1408 is the Shining Light.
Once again we’ve wandered back into Stephen King territory but instead of a huge moldering resort hotel in the Colorado mountains, we’re shut up in one of those tiny, claustrophobic rooms that even the most posh of New York hotels feature.
But Room 1408 (adds up to 13 – get it – on the nonexistent 13th floor) has its own unique and bone chilling haunts.
King even gets to again trot out one of his most unnerving observations from The Shining – that every hotel has its own horror stories - true but often untold tales of murder, suicide, torture and death.
What terrible things really happened on that innocent looking bed in the corner?

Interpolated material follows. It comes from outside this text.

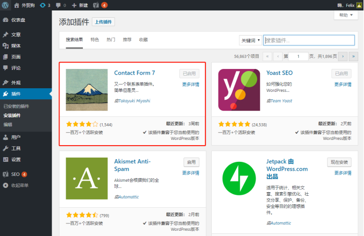Go to next page of plugin results
Viewport: 364px width, 236px height.
(343, 56)
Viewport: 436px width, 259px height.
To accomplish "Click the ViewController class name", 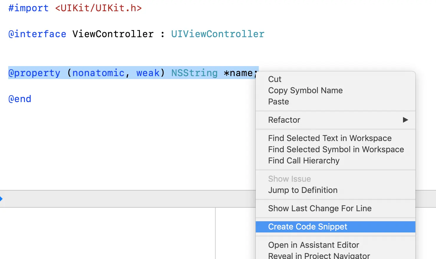I will (x=113, y=34).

The film benefits from a first rate cast – John Cusack, Samuel L. Jackson, Mary McCormack and Tony Shaloub. Cusack’s finely tuned but ever increasing intensity morphing into overt terror is particularly impressive.
Swedish director Mikael Håfström knows how to layer on the menace. He starts his film in a straightforward manner but begins to throw in subtle but unsettling odd angles and points of view.
Cusack is Mike Enslin a cynical and emotionally burnt out writer who has penned a number of best-sellers debunking haunted hotels and graveyards. With the recent death of his daughter Katie (Jasmine Jessica Anthony), he now believes in nothing.
The upscale Dolphin Hotel in New York refuses to let him stay overnight in their mysterious Room 1408, so his publisher (Shaloub) invokes an obscure law forcing the hostelry to give him access. The smooth hotel manager Gerald Olin (Jackson), in a marvel of shared atmospheric acting with Cusack, tries to talk the author out of it, but Enslin remains adamant.
Even when Olin tells him about the maid who was accidentally locked into the bathroom for a few minutes only to be found having gouged out her own eyes with scissors.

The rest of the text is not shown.